Tuesday, April 25, 2006

Alpha Beta of Scripts

We writers love our scripts. The shape of the letters that form our words are delightful in themselves. Don't you love the sensuality of writing little figures on paper and having them grouped together into meaning that someone else can read, meander, slide, buckle, careen off on? The sounds that those little scratchings correspond to is amazing too.

Our natural landscapes lie behind our alphabetic typographies. The fonts of our language reflect the pure forms of nature:

...scientists have pooled the common features of 100 different writing systems, including true alphabets such as Cyrillic, Korean Hangul and our own; so-called abjads that include Arabic and others that only use characters for consonants; Sanskrit, Tamil and other "abugidas", which use characters for consonants and accents for vowels; and Japanese and other syllabaries, which use symbols that approximate syllables, which make up words.

Remarkably, the study has concluded that the letters we use can be viewed as a mirror of the features of the natural world, from trees and mountains to meandering streams and urban cityscapes.

The shapes of letters are not dictated by the ease of writing them, economy of pen strokes and so on, but their underlying familiarity and the ease of recognizing them. We use certain letters because our brains are particularly good at seeing them, even if our hands find it hard to write them down. In turn, we are good at seeing certain shapes because they reflect common facets of the natural world.

from: Alphabets are as simple as...

In Arabic I see deserts and mirages, genies, a spirit that is as boundless as the open sky, tents under hot sun and blown by sandstorms, lyrical dwellings sculpted out of baked, whitewashed sandstone; I see the sinewy motion of Middle Eastern belly dancers, the crowded markets of barterers. In Hebraic I see a nomadic people, Hanukkah candles, the flame of an inner deified light. Chinese pictographs are as beautiful and intricate as the detailed landscapes of China, and in them I see also pagodas and monuments; they reveal a complexity of thought that I can only marvel at. If our letters mimic plains, mountains, streams, trees, branches, rocks and are shaped by our natural landscapes, our architecture is most certainly a gesture of the typographies of our alphabets.

We are drawing our world when we write.

Our architectures are our calligraphies writ large.

Meaningful marks on the page, jottings limning our natural environments, our sensory apparatus' translating our world into symbols that we can think through.

Arabic calligraphy and architecture


Chinese (Mandarin) pictograms and pagodas

(images courtesy of Google :)

4 comments:

  1. Oh! Yes! I love this.

    ... word verification: kalipu

    What kind of landscape does that describe??

    ReplyDelete
  2. architecture as giant expressions of typography... what a creative thinker you are! yes, i can see it now. our symbols permeate our visual world, but also, didn't typeography evolve from pictograms which were inspired by objects in the world? hmmm... lots to ponder today. certainly all of it supports the refinement of abstract thought over time. thanks for the thought provoking post!

    ReplyDelete
  3. MB, kalipu -? hmnn... :) 'Oh, yoo hoo, Kali-pu?' Or the dark goddesses excrement? (Now, like you, I am a dog owner too.) Oh, I could get sillier and sillier... 'Twas a good one, that verification. Now we know, at least.
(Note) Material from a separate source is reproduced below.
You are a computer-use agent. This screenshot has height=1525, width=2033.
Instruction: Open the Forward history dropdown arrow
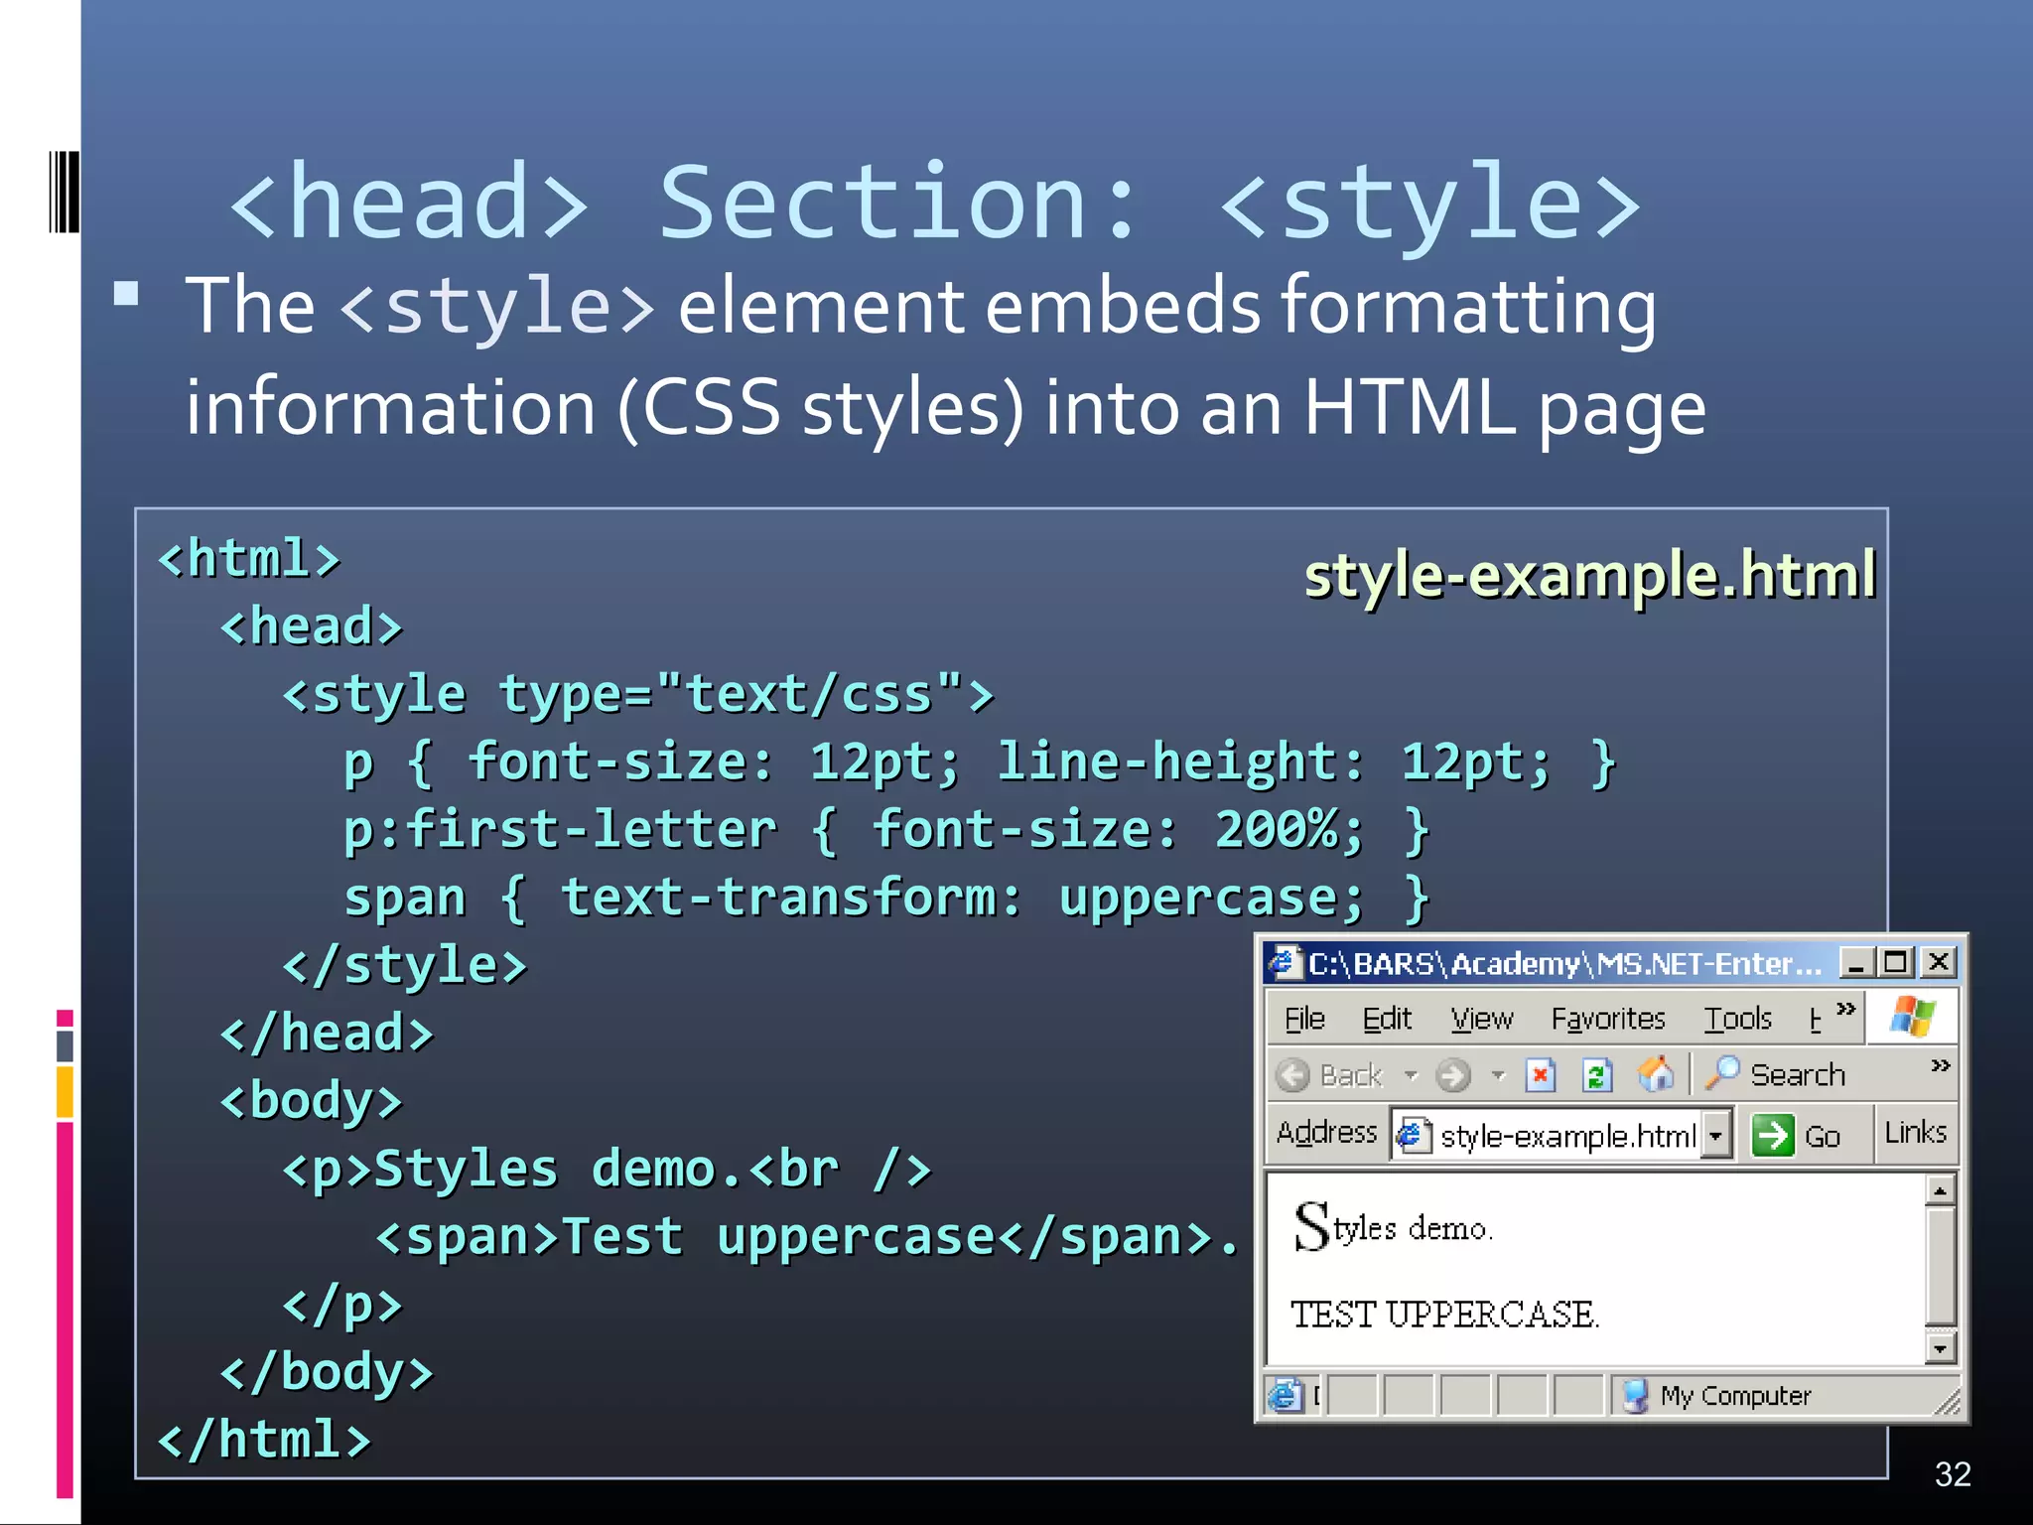pos(1498,1075)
Watch out for KALI-PU!!

    Snowsparkle, you are always welcome here. After the Kalipu, I just can't stop laughing. More seriously, yes, I think of it all as the 'gesture' - a word I've always loved - from the landscape to the shapes of letters to our architectures. And obviously I must go off and research the history of typography... I'm not sure the Sumerians were using pictograms, which is why it took so long to translate the Rossetta Stones... it wasn't until they found a version in Greek or something that they were able to decipher the language. In the West at least, the first writing was accounting! Accounting! Ah, sigh. Records-keepers created written language. It's stunning really.

    ReplyDelete
  4. Anonymous7:18 AM

    can someone tell me the translation for the name "faiz"?